As the popularity of soaps began to dwindle, Shelley was accepted into Local 52, and assisted on several projects, including Ugly Betty and Boardwalk Empire. From there, she went on to decorate several pilots, a few independent films, and the TV shows Unforgettable, Sex & Drugs & Rock & Roll, The Big C, and now, The Blacklist. In her spare time, Shelley trains and hangs out with her two dogs, Homer and Archie.
Shelley Barclay on Decorating The Blacklist
Q. What is the biggest challenge in decorating The Blacklist?
A. The biggest challenge in decorating The Blacklist is time! There’s never enough. We only have two standing sets, so we build quite a few sets for every episode, in addition to decorating lots of locations.
Q. Can you tell us about your design inspiration?
A. I’m not sure about “inspiration.” I feel like it’s more “collaboration.” We all –our designer, Nick Lundy, our art director, Bradley Schmidt, my assistant, Kate Foster, and I–work very closely together. When time permits, we get inspiration photos and research from Nick and then go to work on his ideas given budget, labor, and time limitations. Kate and I also do our own research. Mercifully, Nick is very flexible when we can’t find exactly what he wants! We’ve all worked together for so long that we’ve developed a trust and appreciation for each other’s talents and a realization of the constraints of episodic television.
Q. What three adjectives would you use to describe the design of The Blacklist
A. Varied, detailed, sometimes crazy!
Q. What is your favorite room/set?
A. I don’t think I can pick just one set.
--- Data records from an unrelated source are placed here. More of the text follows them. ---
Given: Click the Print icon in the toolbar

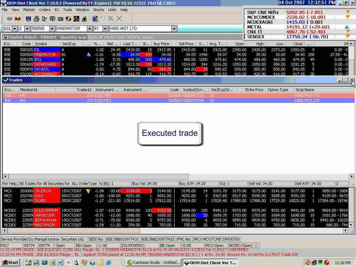Looking at the screenshot, I should 37,19.
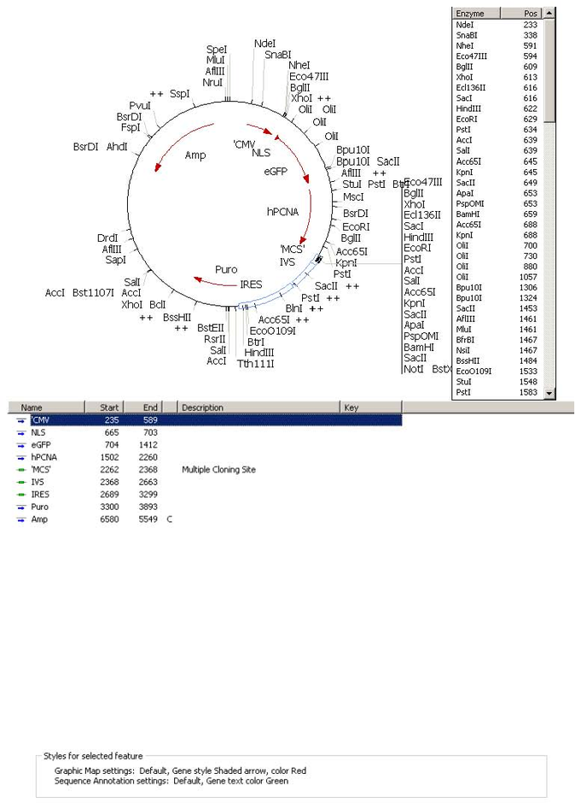The height and width of the screenshot is (803, 575).
Task: Click the icon next to the IRES row
Action: click(20, 495)
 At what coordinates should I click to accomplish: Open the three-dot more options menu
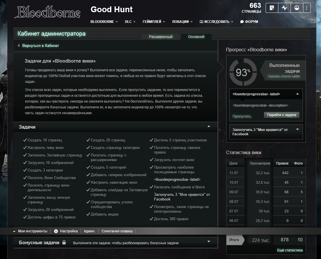(307, 8)
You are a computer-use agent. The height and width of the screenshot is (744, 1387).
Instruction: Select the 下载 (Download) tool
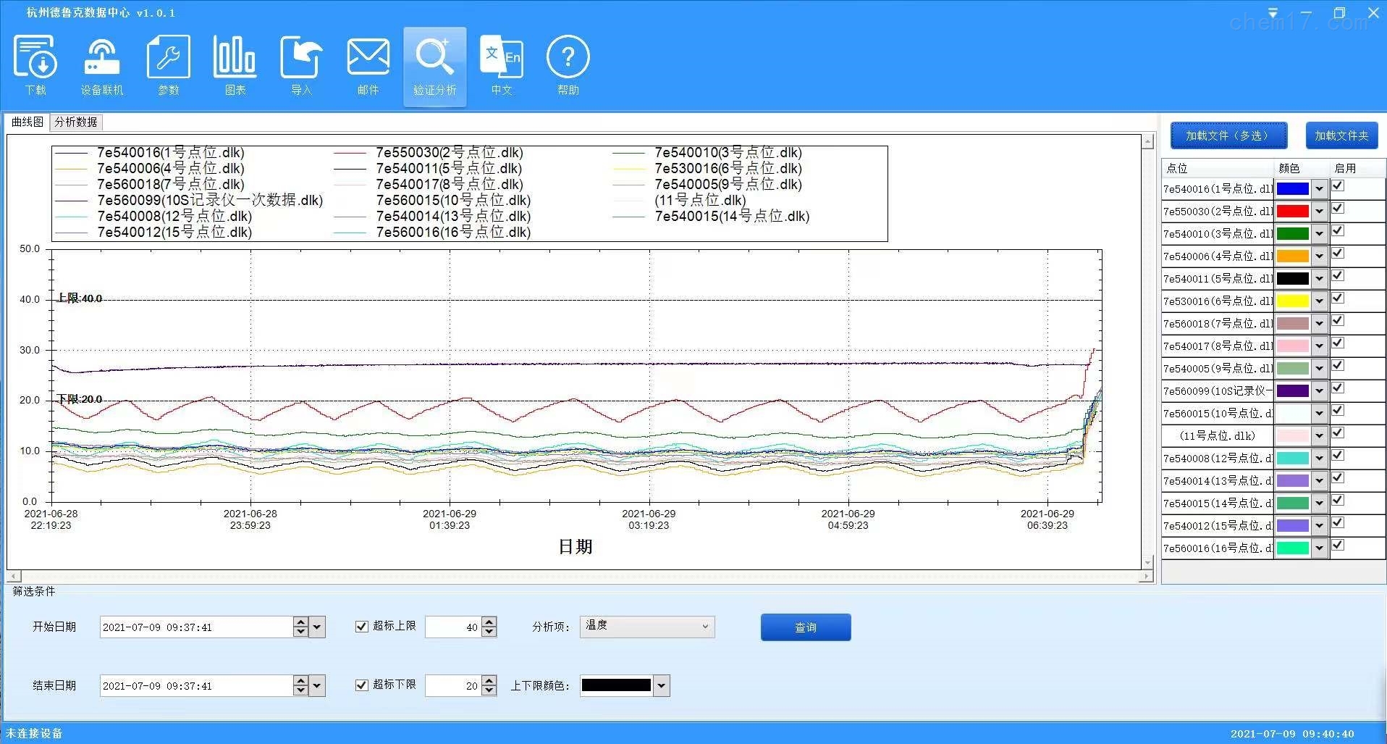pyautogui.click(x=35, y=65)
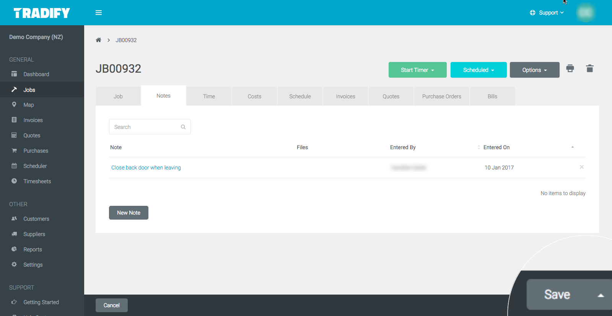
Task: Expand the Start Timer dropdown
Action: [x=417, y=70]
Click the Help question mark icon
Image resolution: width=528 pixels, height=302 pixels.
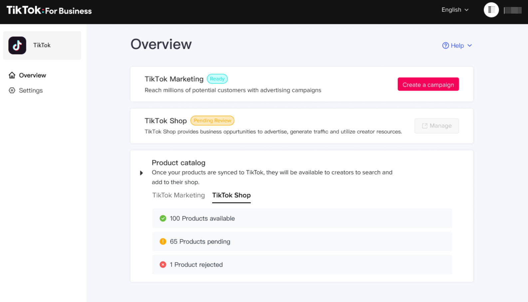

The fun/interesting part of decorating The Blacklist is that we are constantly doing sets that are kind of “out there.” We’ve done a barn with rats and roaches in tanks, a roadside serpentarium, an abandoned subway station office with a pneumatic messaging system, a clock shop, a tailor’s shop, abandoned houses, attics, basements, traveling operating rooms, a plane crash, a ferry boat crash–it’s not your normal “cop show,” which certainly keeps things interesting.
Q. Did you collaborate or discuss your design ideas with other set decorators?
A. I’ll occasionally pick someone’s brain about where to get a particular item or to remind me of a certain vendor (hi, Lisa and Sheila!) I rely quite heavily on my assistant, Kate Foster, who’s amazing. Kate and I both come from theater design backgrounds, share a similar love for detail, and a work ethic for getting the job done on time and on budget. We also are able to finish each other’s sentences. We also have an amazing crew of set dressers and the city’s best lead man, Gerry Pineo…but I digress…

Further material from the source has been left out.